Implications of Wayfair Beyond Sales Tax

by Chris Hopkins

The Wayfair decision can serve as a catalyst for a company to re-examine its state tax nexus decisions, taking into consideration relevant case law, statutes, and regulations.


In late June 2018, the U.S. Supreme Court reversed a long-standing position and ruled that a physical presence was not required in order for a state to impose a sales and use tax collection obligation on an out-of-state business. South Dakota v. Wayfair, Inc. overturned the court’s 1992 Quill Corp. v. North Dakota decision, which had upheld the physical presence nexus standard established by the court in 1967 in National Bellas Hess v. Department of Revenue of Illinois. The court in Wayfair concluded that the physical presence rule it had previously endorsed was “unsound” and an “incorrect interpretation of the Commerce Clause.”

In 1993, even before the Quill dust had settled, South Carolina’s highest court concluded that Quill applied only to sales and use tax and the concept of economic nexus could be applied to the state’s income tax. In Geoffrey, Inc. v. South Carolina, the South Carolina Supreme Court ruled that an out-of-state intellectual property licensing company was subject to the state’s income tax because it was regularly exploiting the markets of the state, notwithstanding the lack of a physical presence. Following the South Carolina court’s lead, the supreme courts of several other states – including Iowa, Massachusetts, New Jersey, and West Virginia – similarly held that economic nexus could be applied to state taxes other than sales and use tax. At last count, more than 40 states had adopted either by statute or through case law an economic nexus standard for income or franchise tax.

While Wayfair, Quill, and National Bellas Hess addressed whether an out-of-state retailer had an obligation to collect and remit sales and use tax, the Wayfair decision’s implications extend to other state-imposed taxes.

Since Quill and prior to Wayfair, the Supreme Court had declined to accept taxpayer petitions to review state income tax nexus decisions issued by state courts. This led some taxpayers and tax practitioners to question the constitutionality of state assertions of economic nexus. With the Wayfair decision, doubt concerning the validity of an economic nexus standard where a physical presence is lacking has – for the most part – been removed.

Wayfair also reinforced the “substantial nexus” requirement under the commerce clause articulated by the Supreme Court in its 1977 Complete Auto Transit, Inc. v. Brady decision. For a state to impose a tax, the nexus thresholds under both the due process and commerce clauses must be met. The “minimum connection” requirement under the due process clause is a fairly low bar. The commerce clause’s substantial nexus standard, on the other hand, generally requires some affirmative action on the part of the taxpayer, such as purposefully directing business activities into the state.

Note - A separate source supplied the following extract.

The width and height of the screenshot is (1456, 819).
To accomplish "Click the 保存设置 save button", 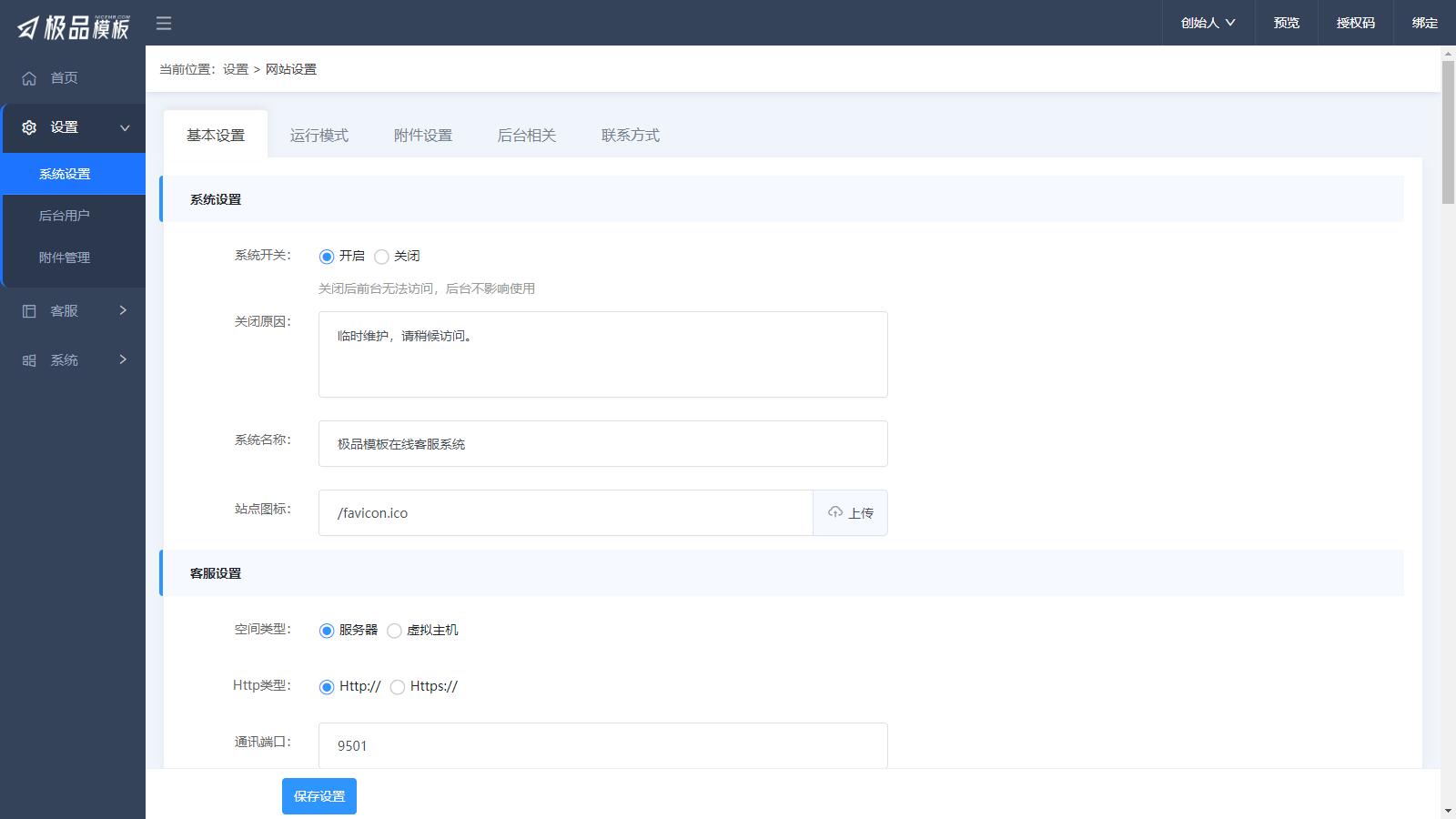I will tap(318, 795).
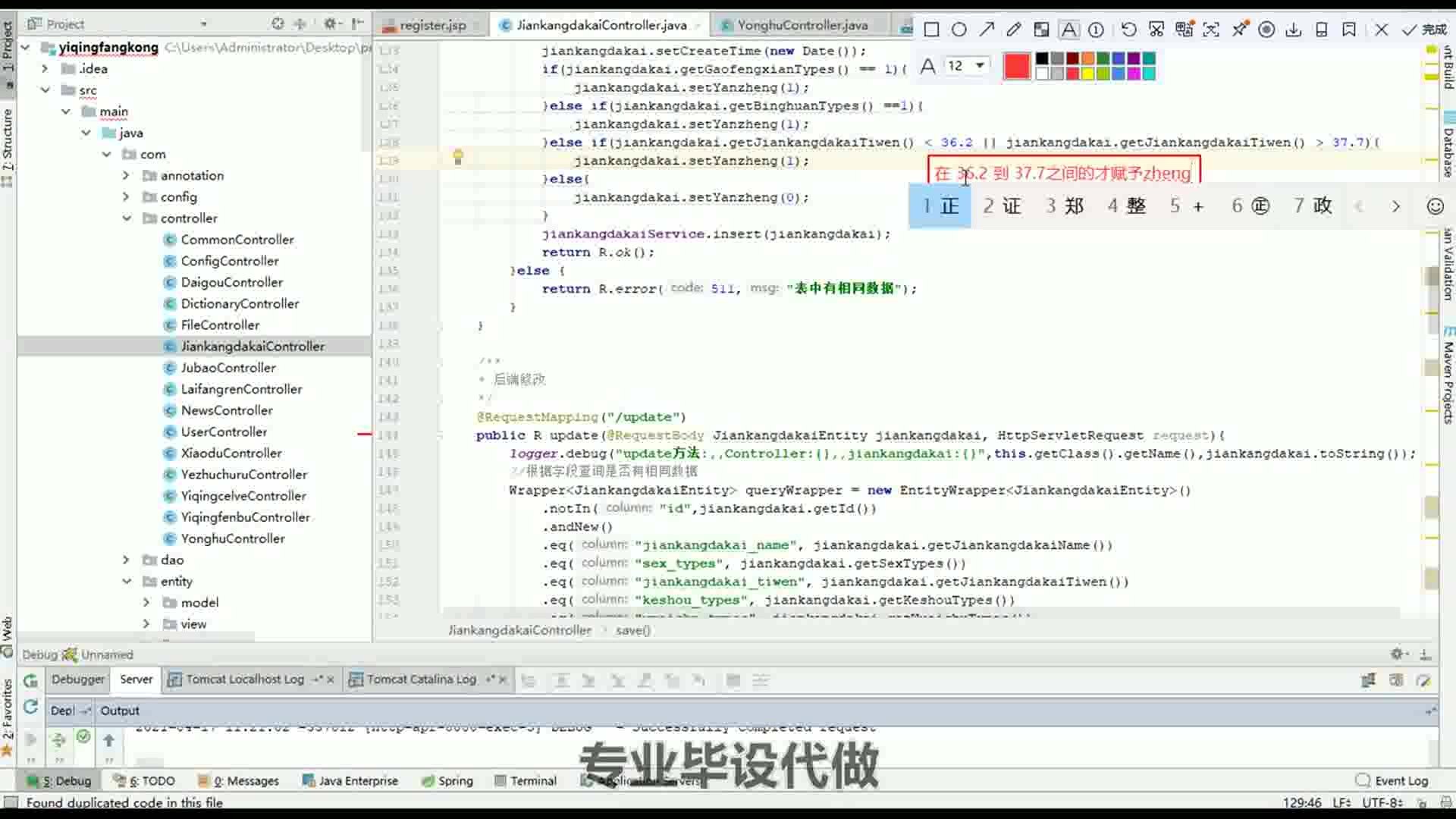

Additionally, implicit in the Wayfair decision is an acceptance by the court of a statutory bright-line activity threshold for the imposition of state tax under the commerce clause. In the case of South Dakota, it was more than $100,000 of South Dakota sales or 200 or more transactions with South Dakota customers in a tax year. While the court did not specifically endorse South Dakota’s rubric, limited activity in a state with no bright-line standard or a nexus threshold that is substantially lower than South Dakota’s may not be sufficient for meeting the substantial nexus requirement of the commerce clause. In fact, it’s not inconceivable for a business to have a physical presence in a state and not be subject to that state’s income tax (or sales and use tax) regime.

Finally, if, in light of Wayfair, a business registers only to collect and remit sales and use tax, it likely can expect nexus inquiries from states concerning subjectivity to other types of state tax. Although federal law (P.L. 86-272) prohibits states from imposing an income tax on a business in certain circumstances, this restriction applies only to income tax and only if a business’s in-state activities are limited to solicitation of sales of tangible personal property.

While Wayfair principally addressed nexus in the context of sales and use tax, it also effectively endorsed assertions by states that physical presence was not a prerequisite for the imposition of income tax and other entity-level taxes. As such, the Wayfair decision can serve as a catalyst for a company to re-examine its state tax nexus decisions, taking into consideration relevant case law (including Wayfair), statutes, and regulations.

Chris Hopkins is a Partner at Crowe LLP.